In the European leveraged finance market, bridge loans are typically not syndicated to other institutions and there is a strict limitation on transferability of such bridge loans, which are relaxed for extended term loans and fall away for exchange notes. Therefore, the investment banks funding the loans will hold the commitments until the high yield bond offering is accomplished (either prior to the closing of the M&A transaction, in which case the bond is issued into escrow, or after the closing of the M&A transaction, in which case the underwriting banks will have funded the bridge loan and will be repaid with the proceeds of the bond).
Preparation for the high yield offering will therefore kick off as soon as possible following the signing of the sale and purchase agreement for the M&A transaction, to permit the bond offering to launch as soon as possible. high yield bonds are issued pursuant to Rule 144A / Regulation S under the US Securities Act, so three years of audited financials, applicable interim financials, pro forma financial information (if applicable), a fulsome offering memorandum and diligence of the target company will be necessary to launch the high yield bond offering. Pre-commitment, the underwriting banks will have considered the timing to market and availability of financials and should have factored additional timing constraints into their decision to underwrite by considering the issuer's readiness to market.
What Happens if the Bridge is Still in Place?
Bridge loans can, and are, funded. However, the intention is that they are outstanding for as short a time as possible.

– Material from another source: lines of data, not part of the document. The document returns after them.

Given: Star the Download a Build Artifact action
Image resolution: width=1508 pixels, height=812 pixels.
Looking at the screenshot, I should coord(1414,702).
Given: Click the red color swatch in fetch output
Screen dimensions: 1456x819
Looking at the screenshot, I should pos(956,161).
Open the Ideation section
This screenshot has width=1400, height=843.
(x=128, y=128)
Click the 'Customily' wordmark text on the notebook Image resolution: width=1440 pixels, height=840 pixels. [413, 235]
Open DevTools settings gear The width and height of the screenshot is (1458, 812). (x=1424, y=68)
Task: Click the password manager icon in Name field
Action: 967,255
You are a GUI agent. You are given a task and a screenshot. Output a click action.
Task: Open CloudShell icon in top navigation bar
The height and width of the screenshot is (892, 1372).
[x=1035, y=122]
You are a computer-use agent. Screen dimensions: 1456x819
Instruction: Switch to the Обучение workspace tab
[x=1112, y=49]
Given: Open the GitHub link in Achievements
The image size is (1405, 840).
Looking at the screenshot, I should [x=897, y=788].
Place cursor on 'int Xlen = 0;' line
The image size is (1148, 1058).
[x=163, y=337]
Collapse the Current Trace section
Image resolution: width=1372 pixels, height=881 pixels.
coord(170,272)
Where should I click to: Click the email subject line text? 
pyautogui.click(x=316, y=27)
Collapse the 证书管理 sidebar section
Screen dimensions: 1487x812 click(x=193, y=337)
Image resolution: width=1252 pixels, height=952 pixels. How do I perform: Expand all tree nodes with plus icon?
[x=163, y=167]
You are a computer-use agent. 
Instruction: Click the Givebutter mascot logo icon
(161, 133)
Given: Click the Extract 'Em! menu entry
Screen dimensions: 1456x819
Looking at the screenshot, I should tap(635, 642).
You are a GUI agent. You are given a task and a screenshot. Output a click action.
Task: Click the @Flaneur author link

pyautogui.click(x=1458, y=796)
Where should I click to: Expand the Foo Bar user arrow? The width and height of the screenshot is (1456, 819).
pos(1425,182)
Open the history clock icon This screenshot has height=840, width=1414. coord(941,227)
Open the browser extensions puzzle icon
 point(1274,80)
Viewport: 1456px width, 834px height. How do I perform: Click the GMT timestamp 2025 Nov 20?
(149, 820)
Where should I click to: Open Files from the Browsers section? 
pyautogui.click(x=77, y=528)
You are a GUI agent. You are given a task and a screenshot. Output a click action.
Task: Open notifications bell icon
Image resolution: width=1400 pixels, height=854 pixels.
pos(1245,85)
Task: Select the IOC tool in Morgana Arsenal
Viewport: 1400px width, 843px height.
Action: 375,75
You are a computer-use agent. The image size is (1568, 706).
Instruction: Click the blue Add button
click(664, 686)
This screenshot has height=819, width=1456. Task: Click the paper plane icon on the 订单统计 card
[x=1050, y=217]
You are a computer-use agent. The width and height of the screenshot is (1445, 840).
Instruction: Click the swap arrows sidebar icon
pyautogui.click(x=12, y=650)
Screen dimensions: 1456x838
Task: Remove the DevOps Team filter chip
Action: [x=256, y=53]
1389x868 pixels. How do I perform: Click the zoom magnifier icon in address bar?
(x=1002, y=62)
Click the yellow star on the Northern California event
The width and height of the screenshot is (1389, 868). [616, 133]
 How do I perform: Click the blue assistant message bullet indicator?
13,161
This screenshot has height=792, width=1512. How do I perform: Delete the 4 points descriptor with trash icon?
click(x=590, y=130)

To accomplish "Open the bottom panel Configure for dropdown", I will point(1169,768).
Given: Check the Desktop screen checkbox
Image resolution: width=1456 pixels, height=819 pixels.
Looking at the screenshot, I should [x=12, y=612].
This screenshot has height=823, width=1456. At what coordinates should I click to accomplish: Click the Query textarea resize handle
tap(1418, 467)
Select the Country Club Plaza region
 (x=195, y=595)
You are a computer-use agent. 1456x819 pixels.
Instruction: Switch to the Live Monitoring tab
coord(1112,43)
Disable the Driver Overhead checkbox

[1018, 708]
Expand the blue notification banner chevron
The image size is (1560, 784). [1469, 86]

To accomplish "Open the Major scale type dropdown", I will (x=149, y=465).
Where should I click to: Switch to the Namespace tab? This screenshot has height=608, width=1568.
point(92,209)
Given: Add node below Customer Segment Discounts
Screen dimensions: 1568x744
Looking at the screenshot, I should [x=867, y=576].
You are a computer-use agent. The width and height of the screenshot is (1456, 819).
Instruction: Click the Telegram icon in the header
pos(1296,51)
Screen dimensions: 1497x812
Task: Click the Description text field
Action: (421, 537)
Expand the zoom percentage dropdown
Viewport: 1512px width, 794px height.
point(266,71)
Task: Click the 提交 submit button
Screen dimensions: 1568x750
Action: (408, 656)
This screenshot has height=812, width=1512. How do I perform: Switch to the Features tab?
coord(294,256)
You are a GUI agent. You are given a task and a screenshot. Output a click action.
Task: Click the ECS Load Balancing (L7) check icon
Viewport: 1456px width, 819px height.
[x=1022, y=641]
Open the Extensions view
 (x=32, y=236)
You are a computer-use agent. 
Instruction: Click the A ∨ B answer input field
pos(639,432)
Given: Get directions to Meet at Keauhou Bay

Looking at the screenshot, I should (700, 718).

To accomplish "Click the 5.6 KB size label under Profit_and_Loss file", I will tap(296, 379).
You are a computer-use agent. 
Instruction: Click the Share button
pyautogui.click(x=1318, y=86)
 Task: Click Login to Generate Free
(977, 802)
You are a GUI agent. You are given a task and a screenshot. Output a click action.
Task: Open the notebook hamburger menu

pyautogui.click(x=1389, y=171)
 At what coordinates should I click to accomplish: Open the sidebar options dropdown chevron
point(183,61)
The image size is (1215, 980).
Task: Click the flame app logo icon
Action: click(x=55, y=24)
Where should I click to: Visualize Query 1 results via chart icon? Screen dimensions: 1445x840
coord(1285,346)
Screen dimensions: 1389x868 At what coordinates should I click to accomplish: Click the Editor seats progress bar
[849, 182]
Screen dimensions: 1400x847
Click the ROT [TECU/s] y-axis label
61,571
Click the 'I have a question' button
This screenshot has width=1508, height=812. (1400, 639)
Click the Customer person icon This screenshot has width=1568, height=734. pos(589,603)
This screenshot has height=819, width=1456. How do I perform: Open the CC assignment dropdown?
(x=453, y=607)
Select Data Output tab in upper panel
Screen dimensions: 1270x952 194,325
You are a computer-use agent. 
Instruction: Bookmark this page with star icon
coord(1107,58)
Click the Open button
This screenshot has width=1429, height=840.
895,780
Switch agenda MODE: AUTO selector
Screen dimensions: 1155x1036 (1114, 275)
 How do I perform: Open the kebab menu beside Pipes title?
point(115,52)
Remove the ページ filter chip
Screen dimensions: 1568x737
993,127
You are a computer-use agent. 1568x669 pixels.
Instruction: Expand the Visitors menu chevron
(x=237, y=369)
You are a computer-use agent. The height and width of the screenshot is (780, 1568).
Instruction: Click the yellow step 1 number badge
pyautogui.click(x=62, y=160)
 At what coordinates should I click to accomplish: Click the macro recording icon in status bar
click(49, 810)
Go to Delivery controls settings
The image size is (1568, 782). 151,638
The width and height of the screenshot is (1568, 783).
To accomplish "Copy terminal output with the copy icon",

If, due to market conditions, it is not possible to avoid drawing down on the bridge loan or, if the bridge loan is funded, a quick refinancing, underwriters will need to weigh whether to wait and stay in the loan, or potentially price the bond above the Cap, which would mean the banks may ultimately lose expected fees (or more) from the transaction. If the banks are unable to place the high yield bonds at an acceptable price, a hung bridge loan occurs. At this stage, the bridge loan has rolled over into an extended term loan and/or exchange notes with an interest rate set at the Cap. In the current market conditions, either of these options are possibilities.